Their selective cell monitoring and control system relies on ADAR enzymes, which are found in every animal’s cells. While these are in the early stages of CellREADR (cellular access via RNA sensing of endogenous ADARs), the possible applications seem endless, Huang said, as is its potential to work across the animal kingdom.
“We are excited because this provides a simplified, scalable and generalizable technology to monitor and manipulate all cell types in any animal,” Huang said. “We can actually modify the function of specific types of cells to manage disease,” said Huang. Regardless of its initial genetic predisposition. This is not possible with current treatments or drugs.”
CellREADR is a string of customizable RNAs composed of three main parts: a sensor, a stop signal, and a set of blueprints.
First, the research team decides on the specific cell type they want to study and identifies the target RNAs that are uniquely produced by that cell type. The tool’s remarkable tissue specificity relies on the fact that each cell type produces signature RNAs that other cell types do not.
A sensor sequence is then designed to act as the complementary strand of the target RNA. Just as the ladder on DNA is made up of complementary molecules that are themselves attracted to each other, RNA has the same property that behaves like a magnet, and if it has a matching molecule, it can attach to another piece of RNA.

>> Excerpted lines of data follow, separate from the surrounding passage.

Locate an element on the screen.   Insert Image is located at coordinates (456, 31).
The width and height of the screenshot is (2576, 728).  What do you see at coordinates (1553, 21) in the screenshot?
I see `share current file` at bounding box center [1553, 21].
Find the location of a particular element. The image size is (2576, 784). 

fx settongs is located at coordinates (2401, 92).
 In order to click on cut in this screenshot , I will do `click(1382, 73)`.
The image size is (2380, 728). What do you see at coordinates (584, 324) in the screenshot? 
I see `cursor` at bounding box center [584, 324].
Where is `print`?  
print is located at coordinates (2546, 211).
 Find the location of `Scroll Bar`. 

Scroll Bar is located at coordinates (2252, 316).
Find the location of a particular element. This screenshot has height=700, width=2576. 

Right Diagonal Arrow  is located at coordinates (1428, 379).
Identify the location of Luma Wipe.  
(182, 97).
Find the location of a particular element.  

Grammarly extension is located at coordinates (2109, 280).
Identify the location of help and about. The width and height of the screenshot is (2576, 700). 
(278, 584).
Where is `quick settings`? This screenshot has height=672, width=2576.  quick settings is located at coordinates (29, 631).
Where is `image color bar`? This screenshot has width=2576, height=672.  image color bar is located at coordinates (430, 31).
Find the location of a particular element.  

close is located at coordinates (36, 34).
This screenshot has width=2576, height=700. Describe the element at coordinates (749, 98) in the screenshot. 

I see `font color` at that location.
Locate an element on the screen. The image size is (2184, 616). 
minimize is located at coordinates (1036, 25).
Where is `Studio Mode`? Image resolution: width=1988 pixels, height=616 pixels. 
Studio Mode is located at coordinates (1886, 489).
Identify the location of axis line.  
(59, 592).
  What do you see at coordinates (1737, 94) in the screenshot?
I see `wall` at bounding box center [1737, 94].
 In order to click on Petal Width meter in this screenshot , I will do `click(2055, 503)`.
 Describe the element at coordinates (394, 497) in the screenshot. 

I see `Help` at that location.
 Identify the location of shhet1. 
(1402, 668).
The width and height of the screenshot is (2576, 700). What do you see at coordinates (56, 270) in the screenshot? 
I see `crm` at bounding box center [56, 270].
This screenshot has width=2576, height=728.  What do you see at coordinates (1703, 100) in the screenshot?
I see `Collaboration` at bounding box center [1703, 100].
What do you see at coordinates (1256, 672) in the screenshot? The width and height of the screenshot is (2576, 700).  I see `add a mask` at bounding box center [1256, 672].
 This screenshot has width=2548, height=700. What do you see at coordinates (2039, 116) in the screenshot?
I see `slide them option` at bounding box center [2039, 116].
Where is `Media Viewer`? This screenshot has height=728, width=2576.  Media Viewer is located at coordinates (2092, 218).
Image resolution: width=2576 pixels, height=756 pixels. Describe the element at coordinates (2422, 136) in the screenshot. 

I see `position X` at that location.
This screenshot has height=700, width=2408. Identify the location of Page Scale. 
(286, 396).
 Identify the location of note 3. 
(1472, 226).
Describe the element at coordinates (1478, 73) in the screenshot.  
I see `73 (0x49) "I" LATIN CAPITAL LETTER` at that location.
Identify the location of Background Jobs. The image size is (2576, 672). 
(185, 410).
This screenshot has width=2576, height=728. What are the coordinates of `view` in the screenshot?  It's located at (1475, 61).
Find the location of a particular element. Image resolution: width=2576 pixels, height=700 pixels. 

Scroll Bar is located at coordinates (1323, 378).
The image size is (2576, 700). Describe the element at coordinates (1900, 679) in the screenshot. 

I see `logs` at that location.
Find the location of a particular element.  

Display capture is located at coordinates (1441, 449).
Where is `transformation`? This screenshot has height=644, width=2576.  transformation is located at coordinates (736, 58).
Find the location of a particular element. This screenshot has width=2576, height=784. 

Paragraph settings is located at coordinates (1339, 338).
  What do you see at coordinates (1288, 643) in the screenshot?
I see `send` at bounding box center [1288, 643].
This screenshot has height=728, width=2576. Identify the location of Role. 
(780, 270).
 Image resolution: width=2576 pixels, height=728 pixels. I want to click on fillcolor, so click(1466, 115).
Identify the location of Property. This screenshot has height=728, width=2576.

After a sensor enters the cell and finds its target RNA sequence, the two pieces of RNA stick together, forming a sheet of double-stranded RNA. This new mess of RNA triggers the ADAR enzyme to examine the new creation and then change a single nucleotide of its code.
ADAR enzymes are a cellular defense mechanism designed to edit double-stranded RNA as it occurs, and are thought to be present in all animal cells.
Knowing this, Qian designed CellREADR’s stop flag using the same specific nucleotides that ADAR edits in double-stranded RNA. The stop flag that prevents the protein blueprint from being built is removed only when CellREADR’s sensor is docked with its target RNA sequence, making it highly specific for a particular cell type.
Once ADAR removes the stop flag, the blueprint can be read by the cellular machinery to build new proteins within the target cell.
In their paper, Huang and his team put CellREADR through its own grind. “I remember two years ago, when Yongjun built the first iteration of CellREADR and tested it in mouse brains,” Huang said. “To my amazement, he achieved amazing results on the first try.”
The team’s careful planning and design paid off, as they were then able to demonstrate that CellREADR accurately labeled specific brain cell populations in living mice, as well as effectively adding instructions for activity monitors and control switches. It also worked well in rats and human brain tissue collected from epilepsy surgery.
“With CellREADR, we can pick populations to study and really start looking at the full range of cell types that exist in the human brain,” said co-author Derek Southwell, PhD, a neurosurgeon and assistant professor in Duke’s Department of Neurosurgery .
Southwell hopes CellREADR will improve his and others’ understanding of the circuits of the human brain and the wiring diagrams of cells within it, and in doing so, help advance new treatments for neurological diseases, such as one he is experimenting with for drug resistance Promising new approach to epilepsy.
Huang and Qian are particularly confident and hopeful about CellREADR’s potential as a “programmable RNA drug” to potentially cure disease, because that’s what drew them to their scientific work in the first place. They have filed a patent for the technology.
“When I majored in pharmacology as an undergraduate, I was very naive,” Qian said. “I thought a lot of things could be done, like curing cancer, but it’s actually very difficult. However, now I’m thinking, yes, maybe we can do it.”